I'm going to pick at this one for some fun. Here's a few key underlying assumptions for your post.
0) This is more of a side point, but your use of "We" stands out. There is in fact no "We". You personally were not involved in any aspect of planning, executing, or strategizing the national campaign so you were not in any sense part of the "we" that made strategy mistakes. If you mean "we" as in the greater Democratic party that group solidarity doesn't really exist either. The party bosses have demonstrated repeatedly through both words (e.g. "You need to have a public policy position and a private policy position") and through actions (e.g. attempting to railroad both Sanders and Cortez) that they don't give a flying fuck about what you the individual progressive voter thinks either individually or collectively beyond whether or not you vote for them. Ironically enough your comment about other people being "ignorant" is exactly how they view you: too stupid to understand why corporatist policies need to be maintained.
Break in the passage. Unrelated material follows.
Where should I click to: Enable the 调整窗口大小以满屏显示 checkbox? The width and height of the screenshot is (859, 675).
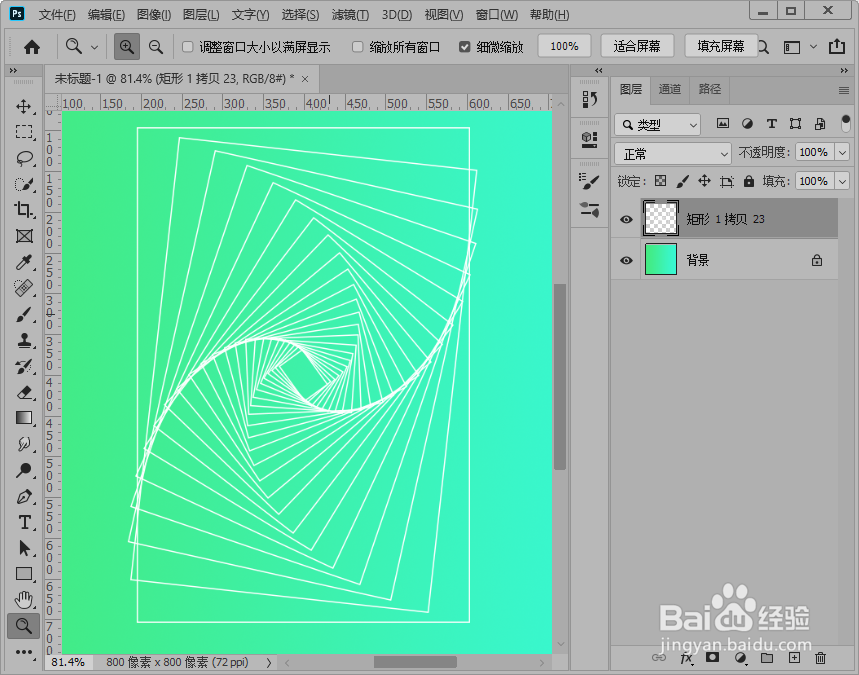[185, 46]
1) First false assumption is that "we really underestimated how much ignorance there is". Quite to the contrary, what information is publicly available (memoirs, leaked emails, insider books, interviews, etc) indicates that those responsible for the DNC's strategy largely regarded the majority of the American public having a level of intelligence that equates to being mentally retarded. This assumption made them act with an almost mind-bending level of hubris that assumed that voters in key swing states were stupid enough to vote for whoever the advertisements and pundits told them to. As it turned out that wasn't enough.
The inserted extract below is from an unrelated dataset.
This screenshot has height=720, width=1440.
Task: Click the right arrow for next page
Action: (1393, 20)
2) The bigger problem is that almost every single person who voted for Trump is acutely aware of the fact that you (the "we" you mentioned) think that you are much, much smarter than them and that they're really, really, stupid. This doesn't persuade anyone. It just makes them hate you for being a pompous jackass. Even the freaking New York times pointed out that this attitude is hurting the cause.
General social tip I've learned from my perspective. Keep in mind that as someone with a top 0.1% SAT score, voted smartest person in the class at a top 20 business school, and got the highest on my high schools IQ test I COULD play the "I am Very Smart" game better than almost anyone except MIT/Standford valedictorian types like my little brother. In practice there's two reasons I don't. First it doesn't necessarily translate into any subject matter competency (the guy with the highest IQ in the world supposedly is a bouncer). The second reason is that Walking around thinking you're smarter than everyone else pissess people off.
That last thing is one of the single most important lessons that the left needs to learn. A little bit of humility goes a long way and would probably deflate Trump's balloon entirely.
If you won't take it from me, take it from this guy who absolutely hates Trump
Side note: This is the exact same reason why Republicans are making a severe mistake with Cortez. Attacking her for being "stupid" doesn't persuade anyone (although I personally find her ragingly ignorant) because it both triggers the same resentment I just talked about and because it inspires a reaction where left-leaning males can rush online to save the damsel in distress from those Right-wing bullies. The problem they have is that as she is a credible change candidate and an attractive female that she can get away with an enormous amount that no old-white, corporatist DNC politician can.
FOX News can't help themselves because it gets ratings but the smarter political strategy would be to just ignore her.